09/12/2025 12:53 par sylvain

"Une croissance chétive du PIB européen pendant tant d’années ne précipite pas sa population au seuil de la pauvreté"

Il y a quand même dans les 10 millions de pauvres en france. Dans les 15% de la population qui demande une aide alimentaire. Je dirais que ça précipite les français dans la pauvreté, pas au seuil.

Sinon, bon d’accord c’est la merde en europe. Nos pays sont des colonies de luxe de l’empire américain depuis longtemps maintenant. Et l’empire bouffe ses marges pour renforcer son centre. En fait il se propose de les transformer en main d’oeuvre servile dominée par une élite compradore, ce qui est le modèle anglo saxon depuis tres longtemps.

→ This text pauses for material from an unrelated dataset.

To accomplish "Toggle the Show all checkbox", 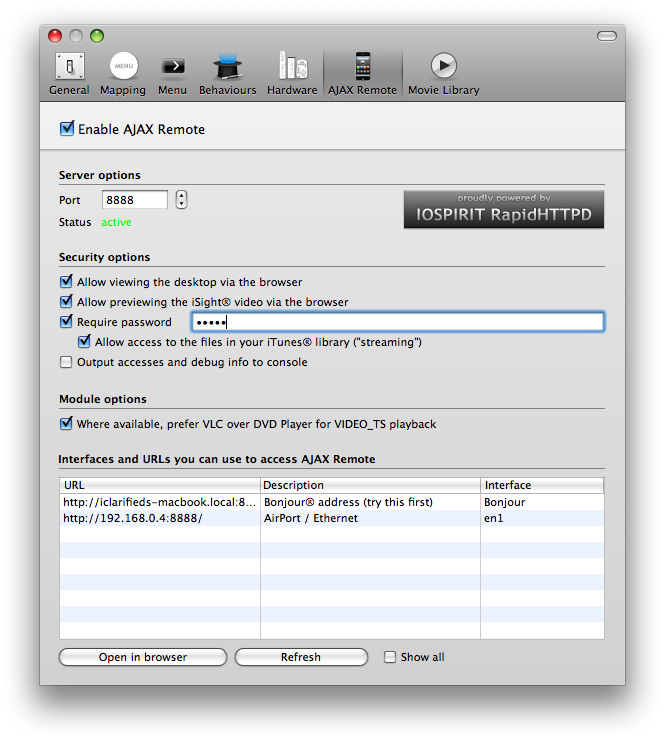I will point(391,657).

Ensuite la Chine est le plus grand rouleau compresseur que cette terre ai jamais portée, son industrie propose très clairement d’écraser toute forme de concurrence, dans tous les domaines et de restaurer l’empire du milieu qui est sa forme stable depuis des siècles et considère tout ce qui n’est pas la chine comme sans grande importance. Elle porte un mépris particulier à l’europe, ce qui peut se comprendre au vu de son histoire, mais ça aide pas

La Russie aurait pu constituer une occasion unique, en s’alliant à l’europe, de créér un troisième pole de puissance mondiale, donnant un semblant de réalité au monde multipolaire. Mais c’était sans compter sur son statut de vassal intégré depuis si longtemps.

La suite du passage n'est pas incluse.